Palestinians gather at an aid distribution center in Deir Al-Balah, in the Gaza Strip, 28 May 2025
Muhammad Shehada writes in The New Arab on 19 June, 2025:
The recent sanctions imposed by the UK and its allies on Israeli ministers Itamar Ben-Gvir and Bezalel Smotrich were heralded in some quarters as a long-overdue moral stance against rising extremism within Israel’s leadership.
Yet beneath the surface of this headline-grabbing gesture lies a far more calculated and cynical strategy – one that reflects not a principled reckoning with Israeli impunity, but a desperate attempt by Western powers to maintain the appearance of action while enabling the very atrocities they now claim to condemn.

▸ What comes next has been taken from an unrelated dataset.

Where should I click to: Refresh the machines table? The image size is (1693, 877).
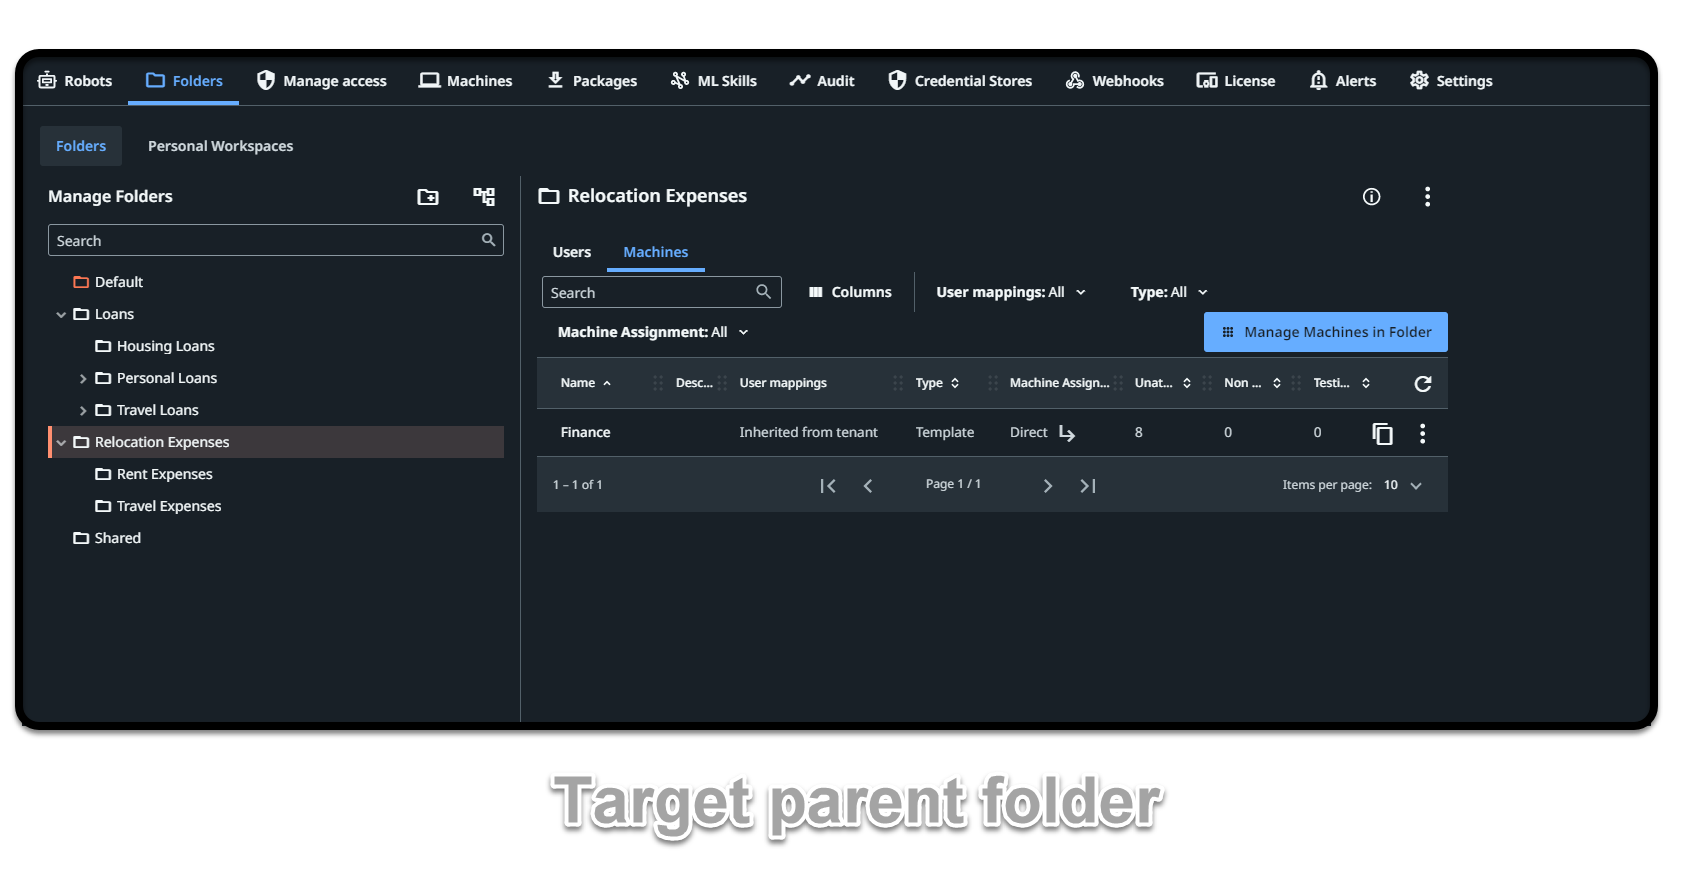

These carefully choreographed measures, limited in scope and hollow in consequence, reveal a deeper truth: that for all their rhetoric, these governments remain unwilling to confront the structural, societal, and institutional engines of Israel’s ongoing system of apartheid and genocidal warfare against Palestinians.
Earlier in June, the UK, Canada, Australia, New Zealand and Norway took an unprecedented step that broke an entrenched taboo. The five governments imposed sanctions on two far-right ministers in Benjamin Netanyahu’s government: Itamar Ben-Gvir and Bezalel Smotrich. Until not long ago, this move would have been unthinkable.
Yet this seemingly bold action was met with ridicule by multiple experts, especially Israelis, who described it as “baby steps”, “cowardly”, “naïve”, or a deliberate “manoeuvre” to “let Israel off the hook,” pointing to the devil in the details.
The same can be said about the EU’s recent sudden awakening and sharpening of tone vis-à-vis Israel, according to multiple diplomats and experts who spoke to The New Arab. This includes, most prominently, the EU’s announcement in late May of a review of the EU-Israel Association Agreement, and whether Israel is violating Article 2 on respect for human rights.